Kegiatan yang digelar baru-baru ini 5-6 Mei 2026 di Lembang tersebut menjadi wadah strategis dalam memperkuat budaya riset, khususnya dalam meningkatkan kapasitas dosen menghasilkan publikasi ilmiah pada jurnal internasional bereputasi, termasuk jurnal terindeks Scopus dan Web of Science (WoS) Thomson.

Dalam agendanya, peserta mendapatkan pendampingan intensif dari akademisi nasional, Prof Raditya Sukmana dan Tika Arundina Ph.D siap untuk submit pada jurnal internasional reputable. Ketua panitia sekaligus Kaprodi Ekonomi Syariah Universitas Terbuka, Fuad Hadziq, menegaskan bahwa kegiatan ini memiliki peran signifikan dalam akselerasi publikasi internasional, penguatan jejaring akademik, serta pendampingan langsung dari para pakar guna menciptakan lingkungan riset yang produktif dan kompetitif.
Selain penguatan riset, kegiatan juga dirangkaikan dengan sosialisasi persiapan akreditasi internasional Program Studi Ekonomi Syariah sebagai langkah strategis memperkuat daya saing global dan memastikan mutu pendidikan yang berkelanjutan.
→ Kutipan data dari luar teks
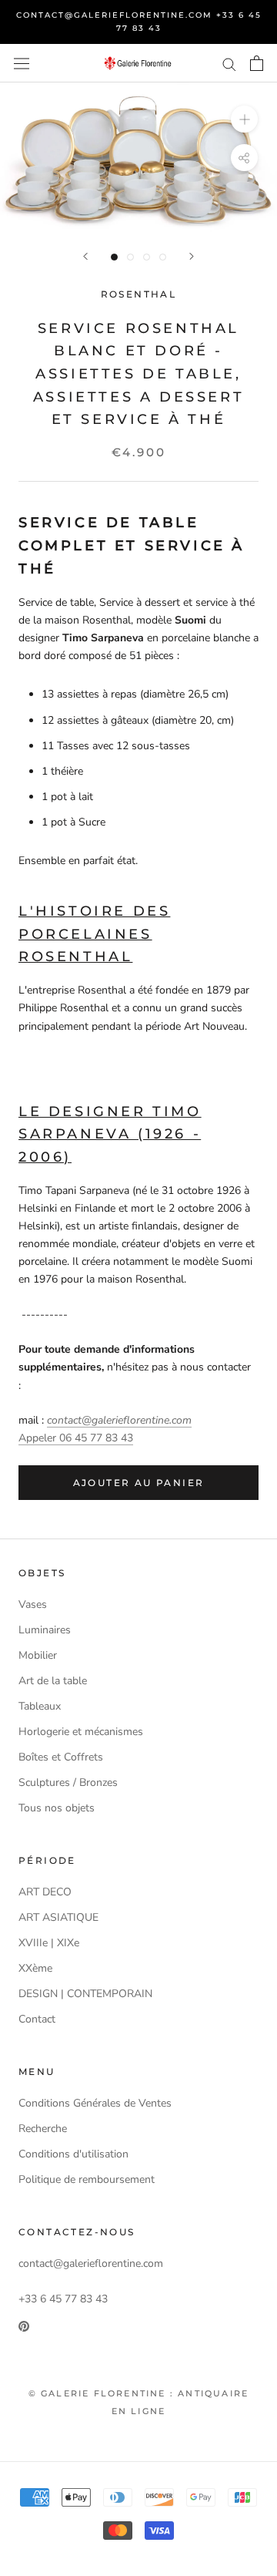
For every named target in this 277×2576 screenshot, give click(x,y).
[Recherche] (229, 63)
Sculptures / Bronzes (68, 1782)
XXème (35, 1968)
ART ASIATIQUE (58, 1917)
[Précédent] (85, 256)
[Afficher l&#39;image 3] (146, 257)
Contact (36, 2019)
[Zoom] (244, 119)
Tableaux (39, 1706)
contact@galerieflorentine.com (119, 1420)
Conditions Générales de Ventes (95, 2103)
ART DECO (45, 1892)
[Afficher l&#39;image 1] (114, 257)
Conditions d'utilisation (73, 2154)
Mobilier (37, 1655)
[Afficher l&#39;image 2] (130, 257)
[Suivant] (191, 256)
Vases (32, 1604)
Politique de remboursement (86, 2179)
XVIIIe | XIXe (48, 1942)
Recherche (42, 2128)
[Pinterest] (23, 2325)
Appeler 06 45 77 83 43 (75, 1438)
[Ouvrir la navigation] (21, 63)
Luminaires (44, 1630)
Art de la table (52, 1680)
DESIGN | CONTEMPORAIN (85, 1993)
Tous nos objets (56, 1808)
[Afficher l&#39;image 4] (162, 257)
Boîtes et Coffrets (60, 1757)
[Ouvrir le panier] (256, 63)
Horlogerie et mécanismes (80, 1731)
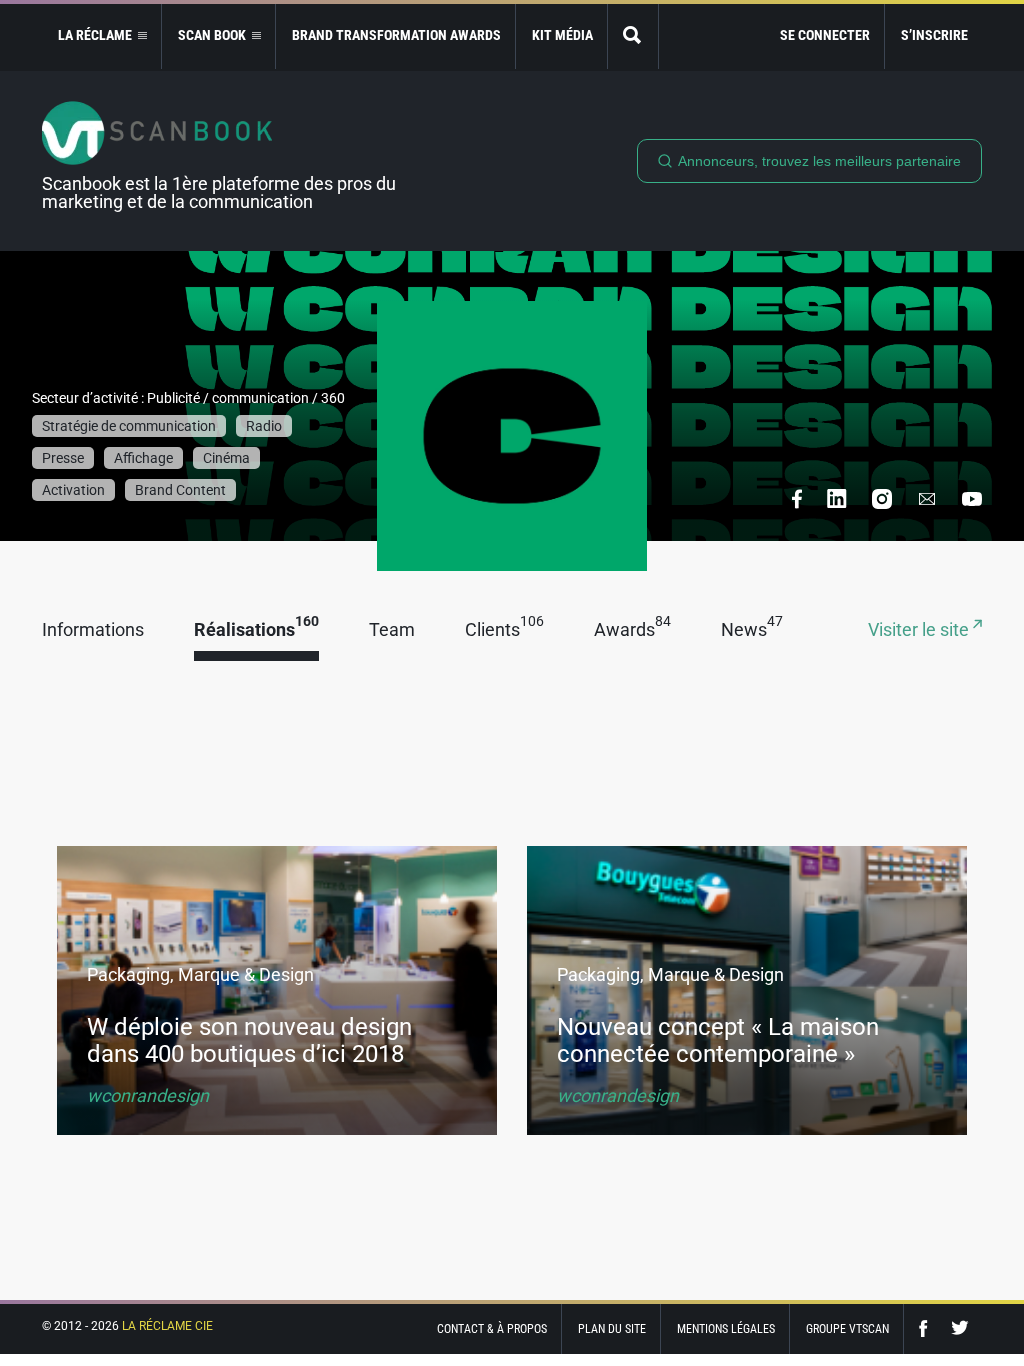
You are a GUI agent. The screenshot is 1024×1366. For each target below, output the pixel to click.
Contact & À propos (492, 1329)
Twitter (960, 1328)
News (752, 630)
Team (392, 630)
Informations (93, 630)
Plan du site (612, 1329)
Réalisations (256, 630)
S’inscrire (934, 35)
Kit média (562, 35)
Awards (632, 630)
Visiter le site (920, 630)
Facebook (928, 1328)
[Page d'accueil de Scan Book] (227, 133)
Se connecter (825, 35)
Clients (504, 630)
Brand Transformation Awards (396, 35)
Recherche (633, 36)
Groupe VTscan (847, 1329)
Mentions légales (726, 1329)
Materi penguatan akreditasi internasional AACSB dan ZEvA disampaikan oleh Neni Sri Wulandari. Kegiatan ini menitikberatkan pada penyelarasan sistem akademik dengan standar internasional, termasuk kerangka European Higher Education Area (EHEA). Koordinator acara dari Universitas Islam Negeri Sunan Ampel Surabaya, Wildan, dalam sambutannya menekankan pentingnya penguatan kurikulum berbasis outcome-based education, peningkatan kompetensi dosen, serta pengembangan sistem penjaminan mutu berbasis data.
Melalui langkah ini, APSEII optimistis penguatan riset dan akreditasi internasional akan mendorong lahirnya lulusan ekonomi syariah yang kompeten, adaptif, dan berdaya saing global, sekaligus memperkuat posisi Indonesia dalam pengembangan ekonomi syariah di tingkat internasional.